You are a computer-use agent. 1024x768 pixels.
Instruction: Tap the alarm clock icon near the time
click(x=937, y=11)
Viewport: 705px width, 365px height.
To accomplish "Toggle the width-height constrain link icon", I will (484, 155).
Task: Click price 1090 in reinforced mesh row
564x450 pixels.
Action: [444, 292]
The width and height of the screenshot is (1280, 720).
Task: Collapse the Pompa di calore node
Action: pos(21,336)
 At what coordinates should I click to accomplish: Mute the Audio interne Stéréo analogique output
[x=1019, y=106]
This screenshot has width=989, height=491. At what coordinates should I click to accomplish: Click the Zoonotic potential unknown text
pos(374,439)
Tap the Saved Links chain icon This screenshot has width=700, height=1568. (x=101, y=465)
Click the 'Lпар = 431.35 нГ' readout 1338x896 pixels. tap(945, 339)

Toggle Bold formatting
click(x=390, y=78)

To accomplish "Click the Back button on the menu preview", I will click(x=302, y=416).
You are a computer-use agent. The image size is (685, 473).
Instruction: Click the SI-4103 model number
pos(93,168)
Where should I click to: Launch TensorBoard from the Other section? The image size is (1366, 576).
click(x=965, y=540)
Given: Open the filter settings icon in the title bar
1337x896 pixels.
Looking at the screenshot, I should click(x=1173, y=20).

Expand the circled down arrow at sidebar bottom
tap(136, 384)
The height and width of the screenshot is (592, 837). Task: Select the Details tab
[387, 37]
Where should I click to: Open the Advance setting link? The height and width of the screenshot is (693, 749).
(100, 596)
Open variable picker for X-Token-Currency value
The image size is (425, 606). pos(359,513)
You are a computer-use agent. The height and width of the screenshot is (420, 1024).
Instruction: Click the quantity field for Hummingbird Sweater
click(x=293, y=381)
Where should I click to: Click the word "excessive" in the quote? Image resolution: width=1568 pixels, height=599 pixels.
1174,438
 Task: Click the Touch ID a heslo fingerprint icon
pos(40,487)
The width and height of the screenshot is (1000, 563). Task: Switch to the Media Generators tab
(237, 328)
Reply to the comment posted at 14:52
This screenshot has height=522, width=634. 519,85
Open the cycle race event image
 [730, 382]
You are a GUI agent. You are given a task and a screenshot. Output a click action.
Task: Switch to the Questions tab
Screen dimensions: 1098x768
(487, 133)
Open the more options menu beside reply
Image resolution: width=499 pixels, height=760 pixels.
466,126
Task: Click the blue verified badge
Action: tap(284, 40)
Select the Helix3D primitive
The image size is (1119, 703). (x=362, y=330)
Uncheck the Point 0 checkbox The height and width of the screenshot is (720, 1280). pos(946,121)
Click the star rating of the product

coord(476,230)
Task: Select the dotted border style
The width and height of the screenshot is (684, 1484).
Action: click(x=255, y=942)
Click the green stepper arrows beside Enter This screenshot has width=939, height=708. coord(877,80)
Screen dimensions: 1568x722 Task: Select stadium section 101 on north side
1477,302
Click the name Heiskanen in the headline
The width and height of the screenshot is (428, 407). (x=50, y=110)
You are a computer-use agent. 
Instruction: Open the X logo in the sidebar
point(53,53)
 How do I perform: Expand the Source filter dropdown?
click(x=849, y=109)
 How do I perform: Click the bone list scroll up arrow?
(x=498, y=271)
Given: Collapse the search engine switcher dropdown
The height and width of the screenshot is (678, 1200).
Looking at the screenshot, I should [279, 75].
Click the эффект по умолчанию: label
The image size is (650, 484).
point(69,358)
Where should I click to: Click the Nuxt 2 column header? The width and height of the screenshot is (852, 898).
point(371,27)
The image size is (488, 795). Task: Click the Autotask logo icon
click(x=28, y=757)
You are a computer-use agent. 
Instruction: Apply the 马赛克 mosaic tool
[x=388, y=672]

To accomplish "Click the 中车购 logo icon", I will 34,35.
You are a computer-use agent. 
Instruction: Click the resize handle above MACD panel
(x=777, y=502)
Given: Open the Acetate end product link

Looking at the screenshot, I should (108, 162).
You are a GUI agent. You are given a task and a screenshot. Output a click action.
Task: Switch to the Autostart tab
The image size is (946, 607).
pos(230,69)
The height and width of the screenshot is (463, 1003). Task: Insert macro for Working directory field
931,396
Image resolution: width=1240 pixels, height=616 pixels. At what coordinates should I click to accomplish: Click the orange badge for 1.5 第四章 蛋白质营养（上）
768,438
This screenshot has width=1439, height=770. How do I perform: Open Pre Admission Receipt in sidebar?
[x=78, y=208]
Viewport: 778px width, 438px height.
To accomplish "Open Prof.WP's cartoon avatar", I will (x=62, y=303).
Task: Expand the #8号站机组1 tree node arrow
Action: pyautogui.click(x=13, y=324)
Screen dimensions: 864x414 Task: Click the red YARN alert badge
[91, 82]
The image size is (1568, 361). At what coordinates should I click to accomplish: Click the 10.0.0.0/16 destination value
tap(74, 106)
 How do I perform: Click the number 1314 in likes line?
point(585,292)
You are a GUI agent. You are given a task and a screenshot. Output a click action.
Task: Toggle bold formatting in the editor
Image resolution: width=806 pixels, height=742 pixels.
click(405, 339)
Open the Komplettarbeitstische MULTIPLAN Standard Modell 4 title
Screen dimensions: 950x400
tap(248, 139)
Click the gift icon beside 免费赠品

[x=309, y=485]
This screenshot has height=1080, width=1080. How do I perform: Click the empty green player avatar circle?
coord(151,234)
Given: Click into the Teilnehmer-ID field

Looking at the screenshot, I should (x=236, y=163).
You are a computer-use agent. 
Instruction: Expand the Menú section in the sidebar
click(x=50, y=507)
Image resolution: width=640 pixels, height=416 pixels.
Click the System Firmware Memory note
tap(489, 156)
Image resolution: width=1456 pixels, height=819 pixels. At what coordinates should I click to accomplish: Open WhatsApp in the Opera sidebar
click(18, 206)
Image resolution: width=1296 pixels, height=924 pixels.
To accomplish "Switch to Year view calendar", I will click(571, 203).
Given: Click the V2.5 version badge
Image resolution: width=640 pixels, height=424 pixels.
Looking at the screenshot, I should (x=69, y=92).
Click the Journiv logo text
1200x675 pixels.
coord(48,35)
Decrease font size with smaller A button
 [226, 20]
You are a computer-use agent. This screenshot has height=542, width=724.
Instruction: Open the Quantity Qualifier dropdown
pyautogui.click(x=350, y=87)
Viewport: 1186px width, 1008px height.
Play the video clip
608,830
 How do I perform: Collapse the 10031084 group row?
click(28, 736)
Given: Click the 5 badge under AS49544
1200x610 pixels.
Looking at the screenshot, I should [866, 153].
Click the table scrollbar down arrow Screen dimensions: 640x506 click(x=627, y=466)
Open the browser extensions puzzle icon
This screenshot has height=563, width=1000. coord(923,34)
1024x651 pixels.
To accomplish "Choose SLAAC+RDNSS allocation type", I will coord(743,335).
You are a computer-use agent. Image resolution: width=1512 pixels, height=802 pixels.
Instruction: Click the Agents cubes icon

------------

**HOW TO COMPLETE THIS TASK:** Repeat, word for word, every line above.

**ANSWER BOX:**
You are a computer-use agent. 1024x768 pixels.
Instruction: Tap the alarm clock icon near the time
click(x=937, y=11)
Viewport: 705px width, 365px height.
To accomplish "Toggle the width-height constrain link icon", I will (484, 155).
Task: Click price 1090 in reinforced mesh row
564x450 pixels.
Action: [444, 292]
The width and height of the screenshot is (1280, 720).
Task: Collapse the Pompa di calore node
Action: pos(21,336)
 At what coordinates should I click to accomplish: Mute the Audio interne Stéréo analogique output
[x=1019, y=106]
This screenshot has width=989, height=491. At what coordinates should I click to accomplish: Click the Zoonotic potential unknown text
pos(374,439)
Tap the Saved Links chain icon This screenshot has width=700, height=1568. (x=101, y=465)
Click the 'Lпар = 431.35 нГ' readout 1338x896 pixels. tap(945, 339)

Toggle Bold formatting
click(x=390, y=78)

To accomplish "Click the Back button on the menu preview", I will click(x=302, y=416).
You are a computer-use agent. The image size is (685, 473).
Instruction: Click the SI-4103 model number
pos(93,168)
Where should I click to: Launch TensorBoard from the Other section? The image size is (1366, 576).
click(x=965, y=540)
Given: Open the filter settings icon in the title bar
1337x896 pixels.
Looking at the screenshot, I should click(x=1173, y=20).

Expand the circled down arrow at sidebar bottom
tap(136, 384)
The height and width of the screenshot is (592, 837). Task: Select the Details tab
[387, 37]
Where should I click to: Open the Advance setting link? The height and width of the screenshot is (693, 749).
(100, 596)
Open variable picker for X-Token-Currency value
The image size is (425, 606). pos(359,513)
You are a computer-use agent. The height and width of the screenshot is (420, 1024).
Instruction: Click the quantity field for Hummingbird Sweater
click(x=293, y=381)
Where should I click to: Click the word "excessive" in the quote? Image resolution: width=1568 pixels, height=599 pixels.
1174,438
 Task: Click the Touch ID a heslo fingerprint icon
pos(40,487)
The width and height of the screenshot is (1000, 563). Task: Switch to the Media Generators tab
(237, 328)
Reply to the comment posted at 14:52
This screenshot has height=522, width=634. 519,85
Open the cycle race event image
 [730, 382]
You are a GUI agent. You are given a task and a screenshot. Output a click action.
Task: Switch to the Questions tab
Screen dimensions: 1098x768
(487, 133)
Open the more options menu beside reply
Image resolution: width=499 pixels, height=760 pixels.
466,126
Task: Click the blue verified badge
Action: tap(284, 40)
Select the Helix3D primitive
The image size is (1119, 703). (x=362, y=330)
Uncheck the Point 0 checkbox The height and width of the screenshot is (720, 1280). pos(946,121)
Click the star rating of the product

coord(476,230)
Task: Select the dotted border style
The width and height of the screenshot is (684, 1484).
Action: click(x=255, y=942)
Click the green stepper arrows beside Enter This screenshot has width=939, height=708. coord(877,80)
Screen dimensions: 1568x722 Task: Select stadium section 101 on north side
1477,302
Click the name Heiskanen in the headline
The width and height of the screenshot is (428, 407). (x=50, y=110)
You are a computer-use agent. 
Instruction: Open the X logo in the sidebar
point(53,53)
 How do I perform: Expand the Source filter dropdown?
click(x=849, y=109)
 How do I perform: Click the bone list scroll up arrow?
(x=498, y=271)
Given: Collapse the search engine switcher dropdown
The height and width of the screenshot is (678, 1200).
Looking at the screenshot, I should [279, 75].
Click the эффект по умолчанию: label
The image size is (650, 484).
point(69,358)
Where should I click to: Click the Nuxt 2 column header? The width and height of the screenshot is (852, 898).
point(371,27)
The image size is (488, 795). Task: Click the Autotask logo icon
click(x=28, y=757)
You are a computer-use agent. 
Instruction: Apply the 马赛克 mosaic tool
[x=388, y=672]

To accomplish "Click the 中车购 logo icon", I will 34,35.
You are a computer-use agent. 
Instruction: Click the resize handle above MACD panel
(x=777, y=502)
Given: Open the Acetate end product link

Looking at the screenshot, I should (108, 162).
You are a GUI agent. You are given a task and a screenshot. Output a click action.
Task: Switch to the Autostart tab
The image size is (946, 607).
pos(230,69)
The height and width of the screenshot is (463, 1003). Task: Insert macro for Working directory field
931,396
Image resolution: width=1240 pixels, height=616 pixels. At what coordinates should I click to accomplish: Click the orange badge for 1.5 第四章 蛋白质营养（上）
768,438
This screenshot has width=1439, height=770. How do I perform: Open Pre Admission Receipt in sidebar?
[x=78, y=208]
Viewport: 778px width, 438px height.
To accomplish "Open Prof.WP's cartoon avatar", I will (x=62, y=303).
Task: Expand the #8号站机组1 tree node arrow
Action: pyautogui.click(x=13, y=324)
Screen dimensions: 864x414 Task: Click the red YARN alert badge
[91, 82]
The image size is (1568, 361). At what coordinates should I click to accomplish: Click the 10.0.0.0/16 destination value
tap(74, 106)
 How do I perform: Click the number 1314 in likes line?
point(585,292)
You are a GUI agent. You are given a task and a screenshot. Output a click action.
Task: Toggle bold formatting in the editor
Image resolution: width=806 pixels, height=742 pixels.
click(405, 339)
Open the Komplettarbeitstische MULTIPLAN Standard Modell 4 title
Screen dimensions: 950x400
tap(248, 139)
Click the gift icon beside 免费赠品

[x=309, y=485]
This screenshot has height=1080, width=1080. How do I perform: Click the empty green player avatar circle?
coord(151,234)
Given: Click into the Teilnehmer-ID field

Looking at the screenshot, I should (x=236, y=163).
You are a computer-use agent. 
Instruction: Expand the Menú section in the sidebar
click(x=50, y=507)
Image resolution: width=640 pixels, height=416 pixels.
Click the System Firmware Memory note
tap(489, 156)
Image resolution: width=1456 pixels, height=819 pixels. At what coordinates should I click to accomplish: Open WhatsApp in the Opera sidebar
click(18, 206)
Image resolution: width=1296 pixels, height=924 pixels.
To accomplish "Switch to Year view calendar", I will click(571, 203).
Given: Click the V2.5 version badge
Image resolution: width=640 pixels, height=424 pixels.
Looking at the screenshot, I should (x=69, y=92).
Click the Journiv logo text
1200x675 pixels.
coord(48,35)
Decrease font size with smaller A button
 [226, 20]
You are a computer-use agent. This screenshot has height=542, width=724.
Instruction: Open the Quantity Qualifier dropdown
pyautogui.click(x=350, y=87)
Viewport: 1186px width, 1008px height.
Play the video clip
608,830
 How do I perform: Collapse the 10031084 group row?
click(28, 736)
Given: Click the 5 badge under AS49544
1200x610 pixels.
Looking at the screenshot, I should [866, 153].
Click the table scrollbar down arrow Screen dimensions: 640x506 click(x=627, y=466)
Open the browser extensions puzzle icon
This screenshot has height=563, width=1000. coord(923,34)
1024x651 pixels.
To accomplish "Choose SLAAC+RDNSS allocation type", I will coord(743,335).
You are a computer-use agent. Image resolution: width=1512 pixels, height=802 pixels.
Instruction: Click the Agents cubes icon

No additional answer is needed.